John Townsend II, head of governmental affairs for AAA-MidAtlantic, accused critics of the plan of “pretzel logic” and “magical thinking.” 

“This new data, as well as the [Draft Environmental Impact Statement], only reinforce the compelling need to move forward on improvements to the American Legion Bridge and I-270 now, while interest rates are at historic lows, to help get us and our economy moving again, and to ensure that the P3 program delivers a positive return for all of us and bring a goodly measure of relief to gridlock-beset commuters,” Townsend said in an email. 

Emmet Tydings, head of the Suburban Maryland Transportation Alliance, said policymakers need to plan for a future that by some projections will bring an additional 1.2 million people in the Washington-Baltimore region. 

He predicted congestion will get worse “when in-person schooling restarts.” 

MDOT spokeswoman Erin Henson said the continued success of the Port of Baltimore — and the state’s recent expansion of the Howard Street railroad tunnel in Baltimore, allowing for double-stacked containers — means the state’s need for additional capacity is only going to grow. 

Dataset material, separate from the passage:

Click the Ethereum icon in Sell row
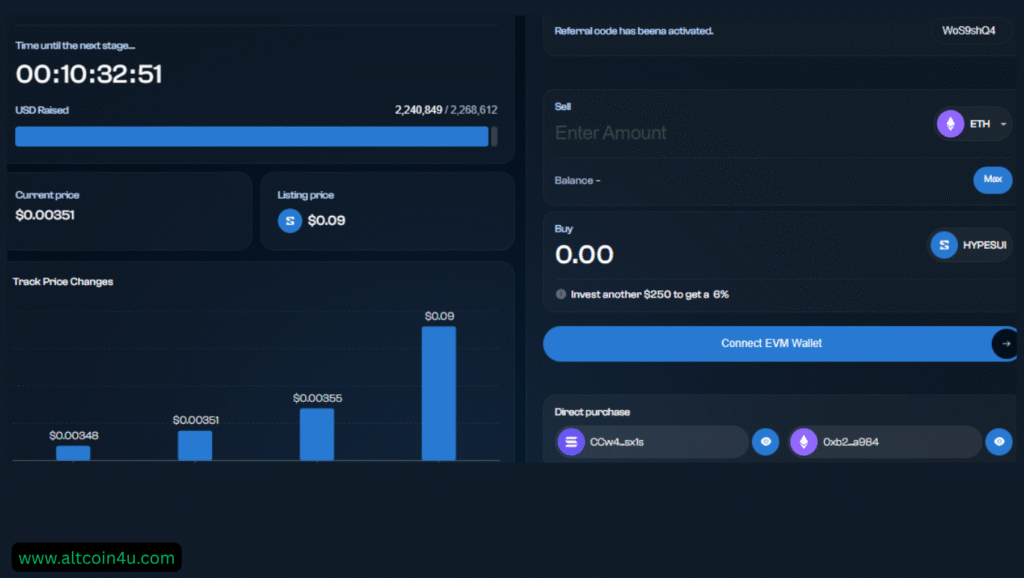The height and width of the screenshot is (578, 1024). click(x=950, y=124)
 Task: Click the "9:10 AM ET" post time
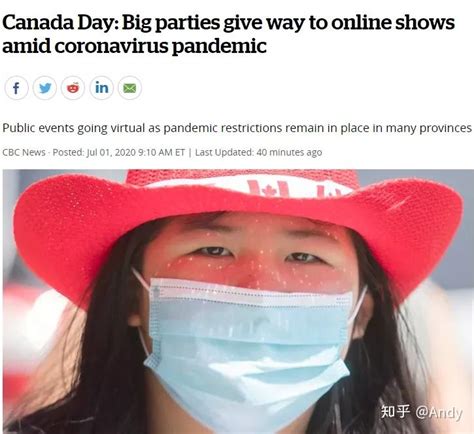pos(161,152)
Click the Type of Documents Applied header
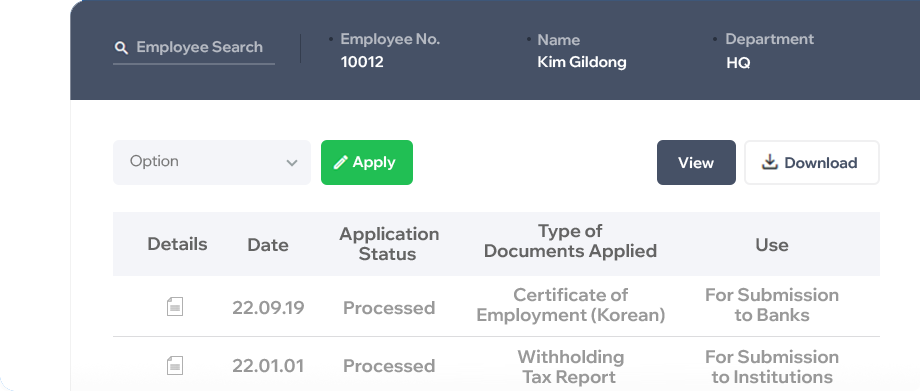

“MDOT will continue to track trends in travel behavior and monitor traffic volumes, will evaluate and consider all new information that becomes available to ensure solutions will meet the needs of Marylanders now and in the future,” Henson said in an email. 

During a recent Maryland Economic Development Commission meeting, staffers from the state Department of Commerce said that 35% of workers in the Washington and Baltimore regions have jobs that are ideally suited to working from home. 

State Environment Secretary Ben Grumbles told the committee that 80% of his workers now telecommute, down from 97% at the beginning of the pandemic. 

The MTI simulation looked not only at the D.C. region but at several of the state’s most heavily-traveled corridors — including Interstates 95 and 70 — and found significant reductions in delays. 

A 10% reduction in peak-hour outer loop Beltway traffic resulted in a 61% reduction in delays. A 5% drop in morning peak traffic on I-70 would produce a 58% drop in delays. Shaving 15% off of southbound I-95 commuter traffic would produce an 89% reduction in peak-travel delays. 

Subcommittee Chairman Marc Korman (D-Montgomery) said the institute’s findings buttress what he and others have observed in their own travels — and what he has noticed checking out MDOT traffic cameras at peak hours. “You can see it with your own eyes.” 

Armed with data showing when people travel and why, Zhang said it’s clear that many people have shifted elements of their normal routine because they can, resulting in travel that is more spread throughout the day than before the epidemic.  

For example, many people who would have run errands after work are now sneaking to the store in the middle of the day. 

“The most difficult thing to change about a person is his or her behavior,” he told lawmakers. “Because of COVID, many people have changed their behavior.”